The Obama administration has not stated where it intends to draw the line on the continuum of radical Islamist ideology. Such limits will likely emerge on a case-by-case basis. The stream of American Muslims from Minnesota who have been inspired to join Somalia’s terrorist group, for example, could prompt the administration to take further measures in this regard. Ultimately, it will be up to the courts to decide how to balance religious freedom against national and homeland security. In fact, the ACLU is already challenging the administration’s action on al-Awlaki, arguing that the government has disregarded the standard that the violence be “imminent” set by the Supreme Court for limiting speech that incites violence in the landmark 1969 Brandenburg case.

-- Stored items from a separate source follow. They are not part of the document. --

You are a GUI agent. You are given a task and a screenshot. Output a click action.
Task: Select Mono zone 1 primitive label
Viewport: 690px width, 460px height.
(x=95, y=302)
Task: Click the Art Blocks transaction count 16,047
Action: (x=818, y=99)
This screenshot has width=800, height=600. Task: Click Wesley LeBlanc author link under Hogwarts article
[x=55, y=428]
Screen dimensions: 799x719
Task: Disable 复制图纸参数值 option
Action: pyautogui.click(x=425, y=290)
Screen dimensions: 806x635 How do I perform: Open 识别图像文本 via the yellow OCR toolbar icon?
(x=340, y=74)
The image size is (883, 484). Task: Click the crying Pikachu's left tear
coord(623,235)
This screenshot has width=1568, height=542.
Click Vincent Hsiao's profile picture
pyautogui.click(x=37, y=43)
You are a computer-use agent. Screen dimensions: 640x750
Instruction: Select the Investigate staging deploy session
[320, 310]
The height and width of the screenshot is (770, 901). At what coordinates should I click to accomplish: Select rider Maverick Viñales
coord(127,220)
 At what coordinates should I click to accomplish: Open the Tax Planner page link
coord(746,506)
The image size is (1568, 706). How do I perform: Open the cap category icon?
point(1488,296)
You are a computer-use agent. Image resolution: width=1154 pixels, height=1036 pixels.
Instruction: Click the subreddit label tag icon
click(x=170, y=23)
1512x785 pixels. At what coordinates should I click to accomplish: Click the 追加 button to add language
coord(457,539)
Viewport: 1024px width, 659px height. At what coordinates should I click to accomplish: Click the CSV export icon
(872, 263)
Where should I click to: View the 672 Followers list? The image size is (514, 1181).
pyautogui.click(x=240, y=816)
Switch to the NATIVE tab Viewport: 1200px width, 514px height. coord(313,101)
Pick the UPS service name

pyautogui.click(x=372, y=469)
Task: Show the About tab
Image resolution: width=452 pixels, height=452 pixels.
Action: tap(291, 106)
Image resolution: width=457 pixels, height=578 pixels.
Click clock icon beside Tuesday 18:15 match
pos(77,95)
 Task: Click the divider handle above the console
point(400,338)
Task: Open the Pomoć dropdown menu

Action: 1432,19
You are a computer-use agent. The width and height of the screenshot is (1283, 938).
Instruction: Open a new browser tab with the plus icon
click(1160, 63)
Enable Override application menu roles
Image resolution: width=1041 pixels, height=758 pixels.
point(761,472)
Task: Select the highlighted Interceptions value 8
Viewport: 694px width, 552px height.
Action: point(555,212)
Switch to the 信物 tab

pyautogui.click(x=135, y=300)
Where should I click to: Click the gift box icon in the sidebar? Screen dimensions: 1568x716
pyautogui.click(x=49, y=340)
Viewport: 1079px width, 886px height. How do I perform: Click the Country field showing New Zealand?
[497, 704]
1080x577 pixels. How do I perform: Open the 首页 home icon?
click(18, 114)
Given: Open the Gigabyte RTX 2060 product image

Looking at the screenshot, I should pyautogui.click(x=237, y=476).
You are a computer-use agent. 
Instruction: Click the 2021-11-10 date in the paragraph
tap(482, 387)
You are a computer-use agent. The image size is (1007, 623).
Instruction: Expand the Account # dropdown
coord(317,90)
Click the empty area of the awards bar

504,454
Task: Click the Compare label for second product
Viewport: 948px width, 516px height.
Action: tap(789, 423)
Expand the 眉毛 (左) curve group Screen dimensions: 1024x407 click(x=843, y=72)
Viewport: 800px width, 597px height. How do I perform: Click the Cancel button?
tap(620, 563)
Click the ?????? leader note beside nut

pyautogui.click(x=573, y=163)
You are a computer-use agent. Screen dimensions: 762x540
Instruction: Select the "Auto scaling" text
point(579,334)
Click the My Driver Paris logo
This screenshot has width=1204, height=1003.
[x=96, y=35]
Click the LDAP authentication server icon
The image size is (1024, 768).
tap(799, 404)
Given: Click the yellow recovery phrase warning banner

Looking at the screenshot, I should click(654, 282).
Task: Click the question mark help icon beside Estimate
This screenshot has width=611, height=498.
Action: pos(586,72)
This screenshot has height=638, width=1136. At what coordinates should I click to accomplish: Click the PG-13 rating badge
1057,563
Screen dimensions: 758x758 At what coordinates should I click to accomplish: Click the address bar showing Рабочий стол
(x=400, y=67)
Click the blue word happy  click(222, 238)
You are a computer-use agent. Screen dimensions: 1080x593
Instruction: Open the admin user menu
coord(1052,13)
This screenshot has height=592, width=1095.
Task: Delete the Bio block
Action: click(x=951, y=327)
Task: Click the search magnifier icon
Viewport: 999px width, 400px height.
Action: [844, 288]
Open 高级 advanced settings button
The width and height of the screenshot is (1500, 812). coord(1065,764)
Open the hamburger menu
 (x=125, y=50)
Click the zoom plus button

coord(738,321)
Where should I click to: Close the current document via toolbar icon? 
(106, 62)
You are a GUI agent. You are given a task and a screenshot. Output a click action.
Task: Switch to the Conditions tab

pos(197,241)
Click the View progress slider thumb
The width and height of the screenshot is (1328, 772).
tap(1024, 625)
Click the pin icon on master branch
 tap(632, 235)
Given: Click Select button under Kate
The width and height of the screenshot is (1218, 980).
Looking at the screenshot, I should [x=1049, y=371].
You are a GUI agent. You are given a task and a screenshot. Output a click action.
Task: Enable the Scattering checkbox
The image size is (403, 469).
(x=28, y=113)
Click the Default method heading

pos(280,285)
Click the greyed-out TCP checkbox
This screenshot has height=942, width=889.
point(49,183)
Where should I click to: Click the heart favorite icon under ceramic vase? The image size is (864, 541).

Our Constitution rightly protects the building of houses of worship, even when public sensibilities are offended — unlike, for example, Egypt, which uses just such a standard to limit the building of churches. The possibility that the Islamic center could be a propaganda gift to the enemy by the mere fact of its proximity to Ground Zero (the site was close enough that the building there was damaged in the 9/11 attacks) has been deemed by authorities not to clear the high bar of the First Amendment as a reason to permit its banning. Whether Park51 (or any other American mosque) will become a center of radicalism to an extent warranting its closure for the sake of homeland security — either under the new al-Awlaki standard or under some future standard necessitated by compelling reasons emerging within the ideological war at large — will remain to be seen.